---------- TEXTE DE LECTURE ----------
Cette déplorable désorientation des esprits, qui divisait les Chrétientés du Tonkin, d’Annam et de Cochinchine, était le fruit empoisonné du nouvel esprit missionnaire imposé par Benoît XV et de l’Action catholique de Pie XI, qui avaient voulu dissocier, à l’encontre de la tradition séculaire de l’Église, mission et colonisation. Pie XII lui-même suivait la doctrine de ses immédiats prédécesseurs. (…)
À ce stade de la guerre, qui n’est pas encore officiellement déclarée, mais que Hô Chi Minh est décidé à mener, le chef vietminh a moralement vaincu la France car les piliers de la Chrétienté d’Indochine sont sapés : plus d’administration coloniale traditionnelle mais des “ nouveaux Français ” acquis à la libération des peuples, plus de missionnaires français pour rappeler les intérêts et la doctrine de l’Église mais un clergé autochtone qui aspire à l’indépendance nationale.
---------- LIGNES EXTRAITES ----------
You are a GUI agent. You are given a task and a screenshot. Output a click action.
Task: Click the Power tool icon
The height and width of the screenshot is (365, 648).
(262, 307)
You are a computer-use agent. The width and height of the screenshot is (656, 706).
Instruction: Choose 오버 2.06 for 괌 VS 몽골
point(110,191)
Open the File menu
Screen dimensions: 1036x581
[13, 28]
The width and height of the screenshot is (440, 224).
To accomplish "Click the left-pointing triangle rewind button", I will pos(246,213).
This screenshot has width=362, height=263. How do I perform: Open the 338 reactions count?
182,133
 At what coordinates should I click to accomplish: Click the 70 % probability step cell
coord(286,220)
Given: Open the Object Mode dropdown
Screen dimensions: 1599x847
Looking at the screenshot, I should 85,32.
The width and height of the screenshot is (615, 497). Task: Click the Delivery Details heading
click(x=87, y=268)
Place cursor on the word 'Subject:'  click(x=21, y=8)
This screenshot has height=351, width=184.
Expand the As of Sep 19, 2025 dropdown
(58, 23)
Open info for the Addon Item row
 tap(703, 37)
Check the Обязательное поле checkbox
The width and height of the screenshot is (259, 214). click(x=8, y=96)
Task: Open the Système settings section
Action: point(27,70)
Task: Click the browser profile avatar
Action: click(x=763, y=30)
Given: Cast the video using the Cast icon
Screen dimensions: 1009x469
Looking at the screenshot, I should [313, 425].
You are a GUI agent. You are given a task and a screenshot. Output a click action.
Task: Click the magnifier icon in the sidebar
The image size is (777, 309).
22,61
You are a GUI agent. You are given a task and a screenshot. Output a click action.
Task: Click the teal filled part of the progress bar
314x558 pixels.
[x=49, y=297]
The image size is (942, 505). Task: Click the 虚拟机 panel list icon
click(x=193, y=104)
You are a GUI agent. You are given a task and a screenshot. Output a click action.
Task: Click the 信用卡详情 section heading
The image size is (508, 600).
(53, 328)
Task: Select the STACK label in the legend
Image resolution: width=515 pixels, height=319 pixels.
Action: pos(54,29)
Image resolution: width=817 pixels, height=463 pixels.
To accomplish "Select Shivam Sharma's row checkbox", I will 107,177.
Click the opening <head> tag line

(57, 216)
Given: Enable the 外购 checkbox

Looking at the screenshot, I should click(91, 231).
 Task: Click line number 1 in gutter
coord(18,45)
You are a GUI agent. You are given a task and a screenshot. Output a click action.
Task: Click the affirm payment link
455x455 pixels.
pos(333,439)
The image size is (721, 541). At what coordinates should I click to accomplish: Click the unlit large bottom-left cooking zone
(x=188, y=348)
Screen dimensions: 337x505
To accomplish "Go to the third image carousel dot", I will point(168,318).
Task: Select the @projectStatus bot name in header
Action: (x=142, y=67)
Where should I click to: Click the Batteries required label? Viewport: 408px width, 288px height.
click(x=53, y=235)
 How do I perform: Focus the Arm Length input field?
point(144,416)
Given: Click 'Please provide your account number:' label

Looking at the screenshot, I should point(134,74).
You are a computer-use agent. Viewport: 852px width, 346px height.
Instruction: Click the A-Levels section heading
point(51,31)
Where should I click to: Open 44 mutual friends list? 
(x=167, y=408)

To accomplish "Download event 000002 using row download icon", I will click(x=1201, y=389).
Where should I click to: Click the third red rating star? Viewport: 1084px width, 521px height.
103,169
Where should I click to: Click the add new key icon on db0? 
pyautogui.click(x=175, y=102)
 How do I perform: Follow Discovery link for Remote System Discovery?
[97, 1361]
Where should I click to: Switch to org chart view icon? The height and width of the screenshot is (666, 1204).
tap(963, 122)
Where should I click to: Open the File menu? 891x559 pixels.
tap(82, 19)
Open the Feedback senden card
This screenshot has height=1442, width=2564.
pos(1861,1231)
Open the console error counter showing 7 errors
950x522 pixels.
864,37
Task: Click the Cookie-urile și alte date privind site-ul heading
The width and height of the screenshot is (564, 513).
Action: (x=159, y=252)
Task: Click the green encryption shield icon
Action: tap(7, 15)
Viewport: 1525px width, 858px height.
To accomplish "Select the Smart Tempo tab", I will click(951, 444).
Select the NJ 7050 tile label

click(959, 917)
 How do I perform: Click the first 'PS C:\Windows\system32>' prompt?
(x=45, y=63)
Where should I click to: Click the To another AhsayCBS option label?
----------
Pouvez-vous extraire mot pour mot, du texte sur les Chrétientés d'Indochine, le passage qui commence aux mots « Cette déplorable désorientation » et se termine après « à l’indépendance nationale. » ?

> **RÉSULTAT ATTENDU**:
Cette déplorable désorientation des esprits, qui divisait les Chrétientés du Tonkin, d’Annam et de Cochinchine, était le fruit empoisonné du nouvel esprit missionnaire imposé par Benoît XV et de l’Action catholique de Pie XI, qui avaient voulu dissocier, à l’encontre de la tradition séculaire de l’Église, mission et colonisation. Pie XII lui-même suivait la doctrine de ses immédiats prédécesseurs. (…)
À ce stade de la guerre, qui n’est pas encore officiellement déclarée, mais que Hô Chi Minh est décidé à mener, le chef vietminh a moralement vaincu la France car les piliers de la Chrétienté d’Indochine sont sapés : plus d’administration coloniale traditionnelle mais des “ nouveaux Français ” acquis à la libération des peuples, plus de missionnaires français pour rappeler les intérêts et la doctrine de l’Église mais un clergé autochtone qui aspire à l’indépendance nationale.